◆ TEXT TO READ
▬▬▬▬▬▬

Michael M. Gunter congratulated Justin McCarthy for Muslim and Minorities: "His work is clearly the best available on the subject and merits the close attention of any serious, disinterested scholar"; and "his figure" of the Armenian losses (600,000) "is probably the most accurate we have." Justin McCarthy's work on the demography of Anatolian populations, especially the Armenians, was also recommended by Gilles Veinstein, professor of Ottoman history at the Collège de France. Both Gunter and Veinstein have engaged in the Armenian genocide denial.

==Evaluations==
===Muslim demographics===
Historian Dennis P. Hupchick writing in the American Historical Review states of Death and Exile: The Ethnic Cleansing of Ottoman Muslims, 1821–1922 (1996):
One may pick arguments with specific interpretations of events depicted in the work, but the statistical data appear generally valid. McCarthy succeeds in providing factual material for bringing the European historiography of the later Ottoman Empire into more objective balance.

Historian Robert Olson writing in the International Journal of Middle East Studies says of the same book:
Like all of the author's other works, this one offers positions that become pivots for rebuttals, disagreements, counter-arguments, different interpretations, and probably some recriminations. Nonetheless, Justin McCarthy's solid demographic work contributes to achieving a better balance and understanding that he so ardently desires for the history of these regions and peoples.

▬▬▬▬▬▬

◆ SUPPLIED MATERIAL
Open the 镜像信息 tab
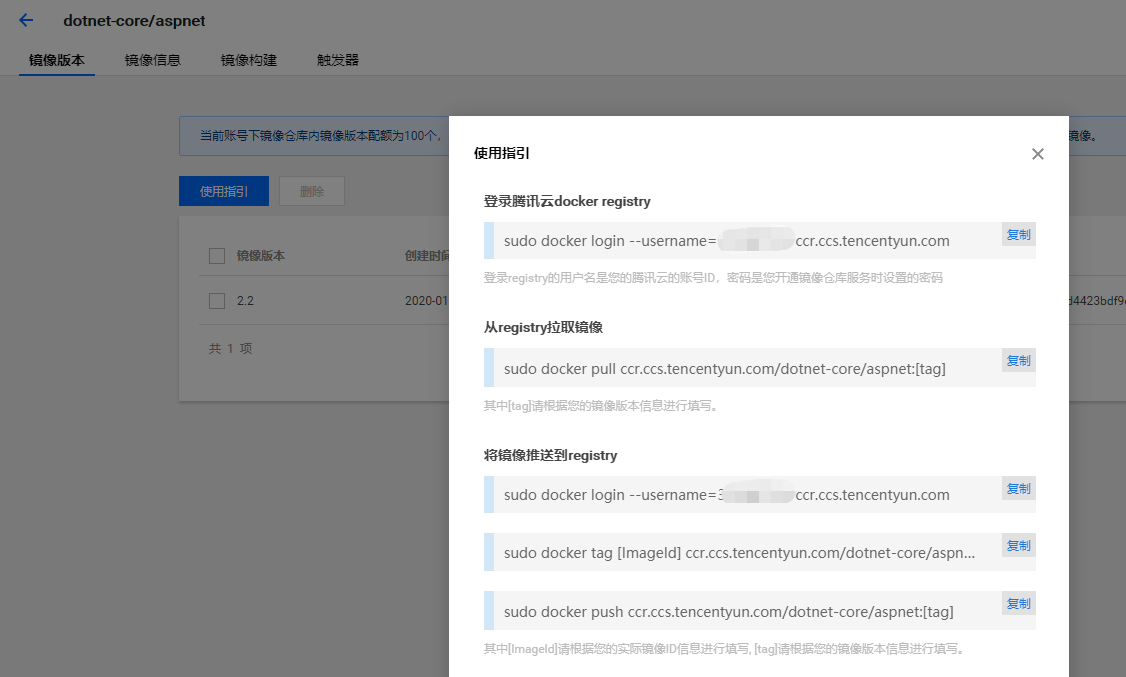 153,60
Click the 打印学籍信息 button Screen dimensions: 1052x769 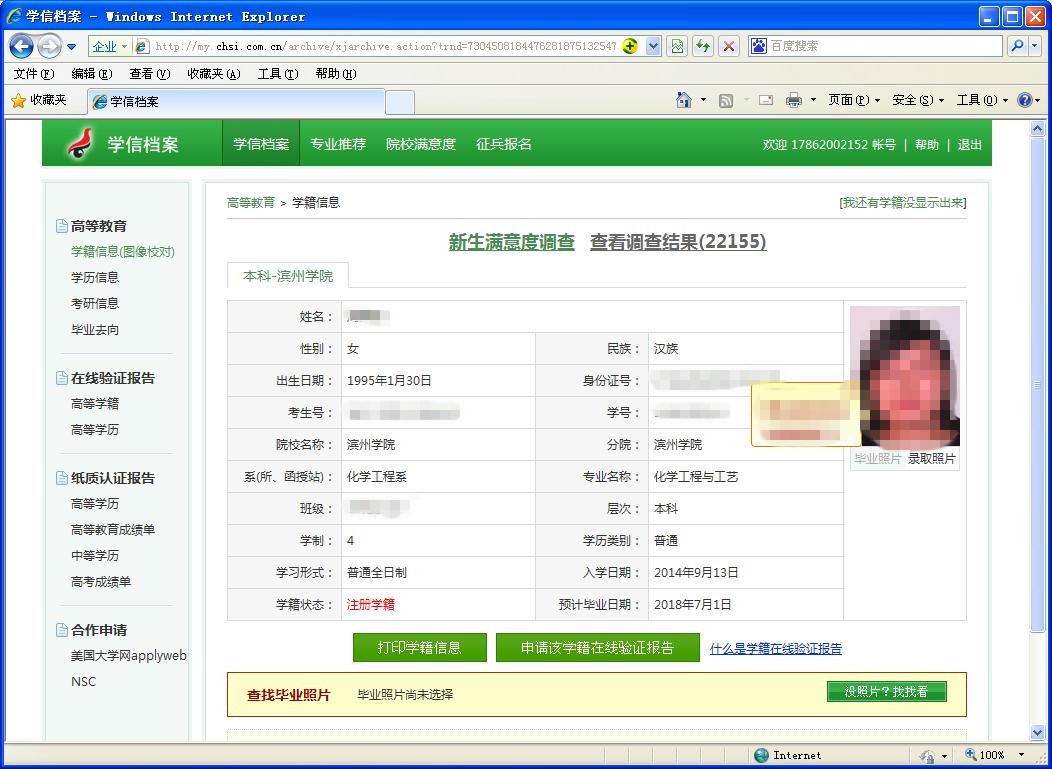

▬▬▬▬▬▬

◆ TASK DESCRIPTION
In the text on evaluations of Justin McCarthy's work, in which journal did Robert Olson write about Death and Exile?

◆ SOLUTION
The International Journal of Middle East Studies.